At the Bradley, about a million square feet will be added and 18 gates will be built, six more than the facility now has. Plans call for two new concourses with larger, more comfortable areas for passengers and a soaring great hall with tiered areas for upscale dining and shopping. Baggage claim and the federal inspection station will be enlarged to reduce wait times for international travelers.
Completed so far are a center taxiway to improve safety between the airport’s two southern runways and a $737-million remodel of the Bradley’s main building, including an automated system to move luggage to screening areas and aircraft.
Airport officials say the first of the current projects should be completed in September, when a gate designed to accommodate Airbus A380s, the largest passenger plane in service, is scheduled to open on the north side of the Bradley.
All the west-side gates and the terminal’s great hall are scheduled to be finished next spring. The Bradley’s old concourses are set to be torn down in 2014 so the east gates of the new complex can open. The central utility plant, which will provide heating and air-conditioning to every terminal, is scheduled to go into operation in August 2014.

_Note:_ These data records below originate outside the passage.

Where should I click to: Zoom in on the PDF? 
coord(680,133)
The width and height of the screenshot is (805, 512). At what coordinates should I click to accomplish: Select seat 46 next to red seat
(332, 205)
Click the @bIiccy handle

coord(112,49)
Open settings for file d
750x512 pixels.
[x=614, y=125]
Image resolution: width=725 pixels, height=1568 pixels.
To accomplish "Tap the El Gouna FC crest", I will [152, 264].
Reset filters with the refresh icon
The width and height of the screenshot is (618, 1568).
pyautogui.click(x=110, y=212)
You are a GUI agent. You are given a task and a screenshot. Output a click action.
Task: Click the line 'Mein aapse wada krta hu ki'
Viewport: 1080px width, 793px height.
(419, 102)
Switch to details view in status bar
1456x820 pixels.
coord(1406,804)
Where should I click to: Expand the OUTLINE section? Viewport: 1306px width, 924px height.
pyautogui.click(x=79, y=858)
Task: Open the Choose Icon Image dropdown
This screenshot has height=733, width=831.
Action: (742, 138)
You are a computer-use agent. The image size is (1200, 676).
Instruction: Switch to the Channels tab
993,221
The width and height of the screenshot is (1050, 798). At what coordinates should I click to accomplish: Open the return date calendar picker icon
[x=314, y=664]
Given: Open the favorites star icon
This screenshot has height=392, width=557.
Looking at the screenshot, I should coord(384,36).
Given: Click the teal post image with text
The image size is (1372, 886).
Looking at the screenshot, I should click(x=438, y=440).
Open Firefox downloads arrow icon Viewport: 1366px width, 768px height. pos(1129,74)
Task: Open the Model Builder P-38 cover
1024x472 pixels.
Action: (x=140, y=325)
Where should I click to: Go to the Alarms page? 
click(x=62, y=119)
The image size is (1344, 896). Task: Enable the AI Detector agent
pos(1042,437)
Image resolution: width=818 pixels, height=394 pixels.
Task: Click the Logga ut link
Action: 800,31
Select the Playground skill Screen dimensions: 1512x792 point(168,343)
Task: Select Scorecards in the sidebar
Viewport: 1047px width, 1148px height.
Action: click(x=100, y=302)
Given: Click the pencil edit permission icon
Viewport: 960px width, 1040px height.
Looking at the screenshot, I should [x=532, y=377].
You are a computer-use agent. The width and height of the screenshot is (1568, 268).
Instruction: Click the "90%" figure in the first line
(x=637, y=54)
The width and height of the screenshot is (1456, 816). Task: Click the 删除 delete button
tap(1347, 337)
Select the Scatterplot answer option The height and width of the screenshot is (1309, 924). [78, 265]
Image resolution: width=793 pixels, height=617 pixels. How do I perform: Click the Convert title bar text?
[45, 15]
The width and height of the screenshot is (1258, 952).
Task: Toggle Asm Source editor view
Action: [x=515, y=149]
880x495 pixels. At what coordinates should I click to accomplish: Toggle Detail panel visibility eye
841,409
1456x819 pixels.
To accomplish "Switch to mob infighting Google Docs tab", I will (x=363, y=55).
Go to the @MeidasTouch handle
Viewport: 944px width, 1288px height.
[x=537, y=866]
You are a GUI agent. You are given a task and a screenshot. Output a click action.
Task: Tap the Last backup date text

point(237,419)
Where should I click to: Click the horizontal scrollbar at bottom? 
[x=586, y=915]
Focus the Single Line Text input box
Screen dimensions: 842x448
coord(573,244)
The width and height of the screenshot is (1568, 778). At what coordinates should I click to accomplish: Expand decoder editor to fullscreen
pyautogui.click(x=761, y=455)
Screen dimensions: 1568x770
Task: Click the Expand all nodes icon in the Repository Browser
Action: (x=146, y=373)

Since 2009, the estimated cost of improving the Bradley has increased from $1.38 billion to $1.97 billion, airport records show. The increase is a result of change orders, the shifting of two smaller projects in the overall program to the Bradley account, and two revisions last month that bumped up the budget by almost $233 million.
Added was a four-level structure that will connect to Terminal 4, the American Airlines facility next door. The floors will house federal inspection stations for luggage and passengers, a passageway for travelers between the Bradley and Terminal 4, counters to recheck baggage and access to a bus port.
Officials also want to make cosmetic changes to enhance the front of the Bradley and replace restaurants in the mezzanine with more security checkpoints for passengers.
Though Johnson says money from cost-saving measures will be available to replenish the contingency fund, some uncertainty remains. There are roughly two more years of construction, and airport officials have yet to determine the cost of fixing the Bradley’s $140-million baggage screening system that has been underperforming.
The facility, which relies on a complicated array of conveyors to feed bags into and out of security scanners, was supposed to screen 3,240 pieces of luggage an hour but has been processing only between 1,500 and 1,800. The system is housed in a 45,000-square-foot annex next to the Bradley.